▸ **Provided passage**:
┌────────

RE: Fix slotsync worker busy loop causing repeated log messages

public inbox for [email protected]  
help / color / mirror / Atom feed

From: Zhijie Hou (Fujitsu) <[email protected]>
To: Amit Kapila <[email protected]>
To: Fujii Masao <[email protected]>
Cc: PostgreSQL Hackers <[email protected]>
Subject: RE: Fix slotsync worker busy loop causing repeated log messages
Date: Tue, 3 Mar 2026 07:42:31 +0000
Message-ID: <OS7PR01MB16909C13530D84781E7C2E2EF947FA@OS7PR01MB16909.jpnprd01.prod.outlook.com> (raw)
In-Reply-To: <CAA4eK1KLk+TWyNPJ=z6SzQQXySc-N9Gs3eR-QKfV+MX7vfJWiw@mail.gmail.com>
References: <CAHGQGwF6zG9Z8ws1yb3hY1VqV-WT7hR0qyXCn2HdbjvZQKufDw@mail.gmail.com>
	<CAA4eK1KLk+TWyNPJ=z6SzQQXySc-N9Gs3eR-QKfV+MX7vfJWiw@mail.gmail.com>

On Saturday, February 28, 2026 1:03 PM Amit Kapila <[email protected]> wrote:
> On Fri, Feb 27, 2026 at 8:34 PM Fujii Masao <[email protected]> wrote:
> >
> > Normally, the slotsync worker updates the standby slot using the
> > primary's slot state. However, when confirmed_flush_lsn matches but
> > restart_lsn does not, the worker does not actually update the standby
> > slot. Despite that, the current code of update_local_synced_slot()
> > appears to treat this situation as if an update occurred. As a result,
> > the worker sleeps only for the minimum interval (200 ms) before
> > retrying. In the next cycle, it again assumes an update happened, and
> > continues looping with the short sleep interval, causing the repeated
> > logical decoding log messages. Based on a quick analysis, this seems to be
> the root cause.
> >
> > I think update_local_synced_slot() should return false (i.e., no
> > update
> > happened) when confirmed_flush_lsn is equal but restart_lsn differs
> > between primary and standby.

└────────

▸ **Supplied data**:
┌────────

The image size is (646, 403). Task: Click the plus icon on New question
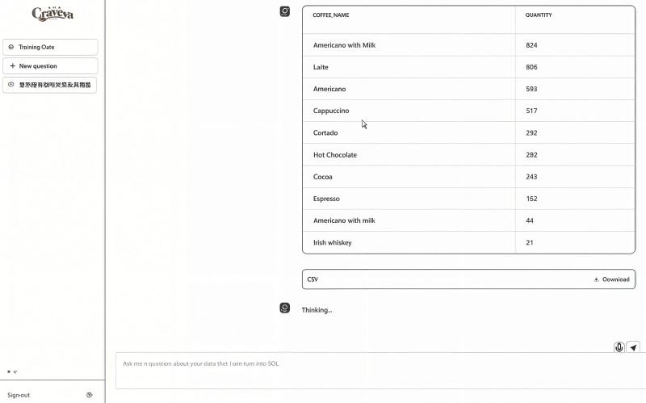12,66
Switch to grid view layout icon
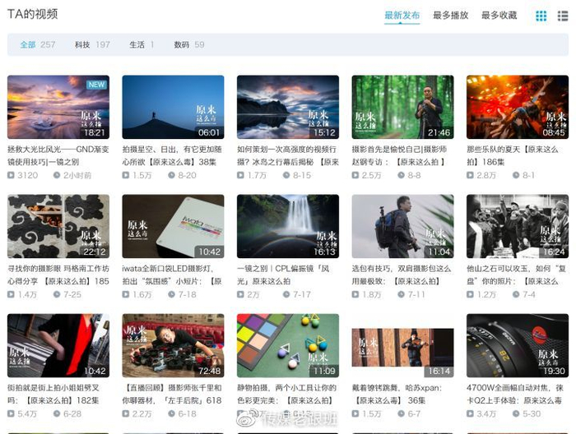The width and height of the screenshot is (576, 434). [541, 16]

└────────

▸ **Goal**:
Quote the slotsync worker message word for word. Begin at "On Saturday, February" and stop after "the root cause.".

▸ **Exercise answer**:
On Saturday, February 28, 2026 1:03 PM Amit Kapila <[email protected]> wrote:
> On Fri, Feb 27, 2026 at 8:34 PM Fujii Masao <[email protected]> wrote:
> >
> > Normally, the slotsync worker updates the standby slot using the
> > primary's slot state. However, when confirmed_flush_lsn matches but
> > restart_lsn does not, the worker does not actually update the standby
> > slot. Despite that, the current code of update_local_synced_slot()
> > appears to treat this situation as if an update occurred. As a result,
> > the worker sleeps only for the minimum interval (200 ms) before
> > retrying. In the next cycle, it again assumes an update happened, and
> > continues looping with the short sleep interval, causing the repeated
> > logical decoding log messages. Based on a quick analysis, this seems to be
> the root cause.